We passed through the twelve mile woods by a new road, which reduces the extent of actual forest to five, and avoids altogether the Trees of the Two Brothers, noted in Penetanguishene history for the fatal accident, narrated in a former volume, by which one soldier died, and his brother was, it is supposed, frightened to death, in the solemn depths of the primeval and then endless woods.
Near the end of the five mile Bush, about a mile from the first clearance, Jeffrey, the landlord of the inn at the village, has built a small cottage for the refreshment of the traveller, and in it he intends to place his son. In the mean time, until quite completed, for money is scarce and things not to be done at railroad pace so near the North Pole, he has located here an old well known black gentleman, called Mr. Davenport, who was once better to do in the world, and kept a tavern himself.
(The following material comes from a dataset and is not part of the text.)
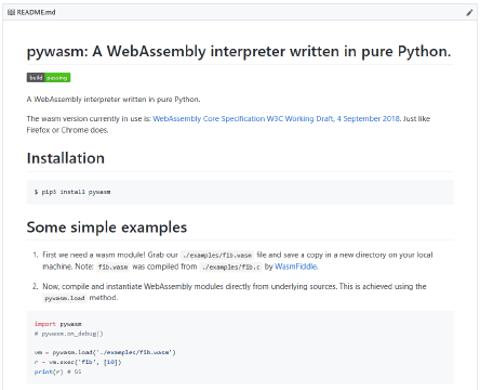Click the pencil edit icon for README
480x390 pixels.
coord(469,13)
Having had the honour of his acquaintance for many years, I stopped to see how my old friend was getting on, particularly as I heard that he was now very old, and that his white consort had left him alone in the narrow world of the house in the woods. He received me with grinning delight, and told me that he had just left the new jail at Barrie for selling liquor without a license, which, I opine, is rather hard law against a poor old nigger, who had literally no other means of support, and was most usefully stationed, like the monks of St. Bernard, in a dangerous pass.
But the wind is tempered to the shorn lamb, and the woolly head of old Davenport had matter of satisfaction in it from a source that he never dreamed of.
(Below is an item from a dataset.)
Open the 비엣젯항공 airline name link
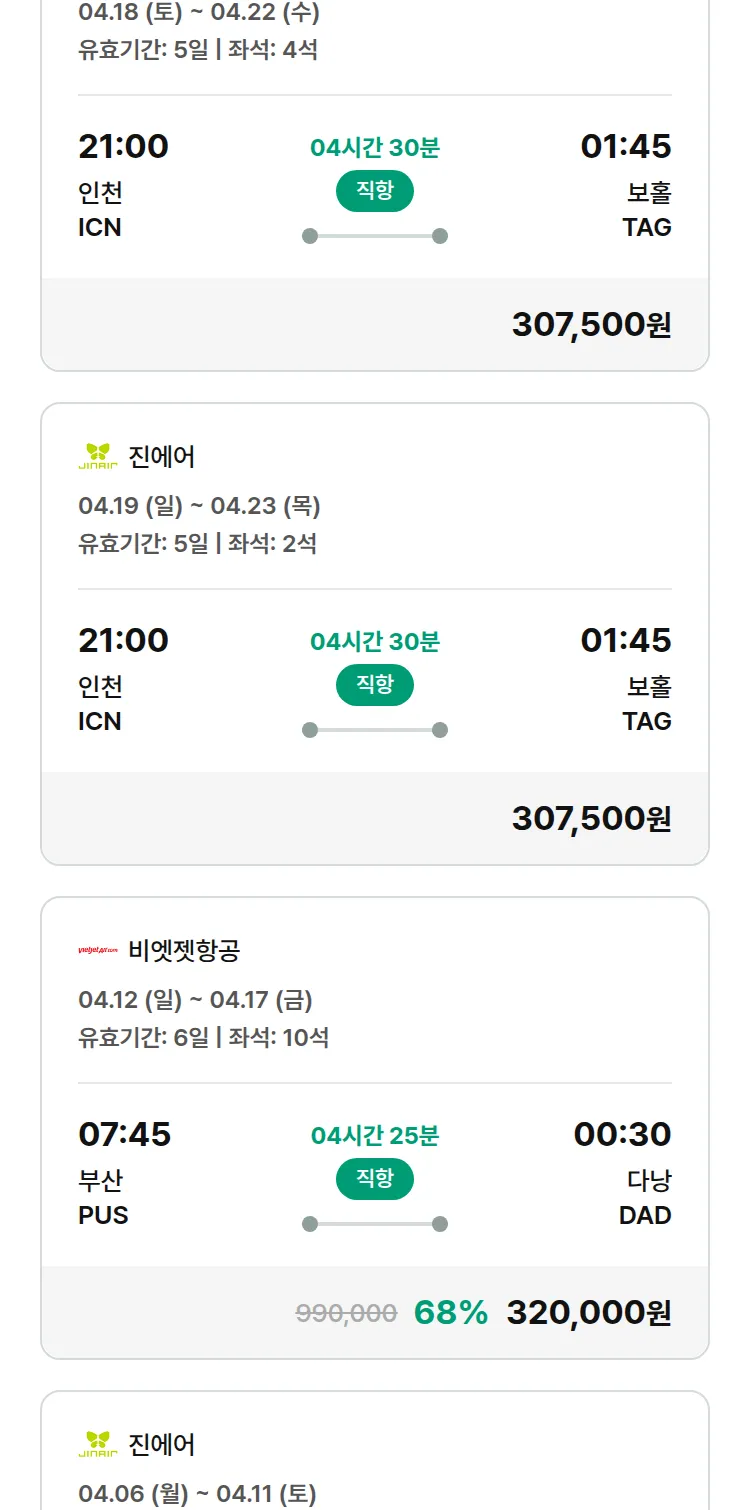Screen dimensions: 750x1510 click(184, 950)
Alone—far away from the whole human world, in the depth of a hideous forest, with a road nearly impassable one half of the year,—he found an unexpected friend.
For fear of the visits of two-footed and four-footed brutes during the long nights of his Robinson Crusoe solitude, old Davenport always shut up his log castle early, and retired to rest as soon as daylight departed; for it did so very early in the evening there, as the solemn pines, with their gray trunks and far-spreading moss-grown arms and dismal evergreen foliage, if it can be called foliage, stood close to his dwelling—nay, brushed with the breath of the wind his very roof.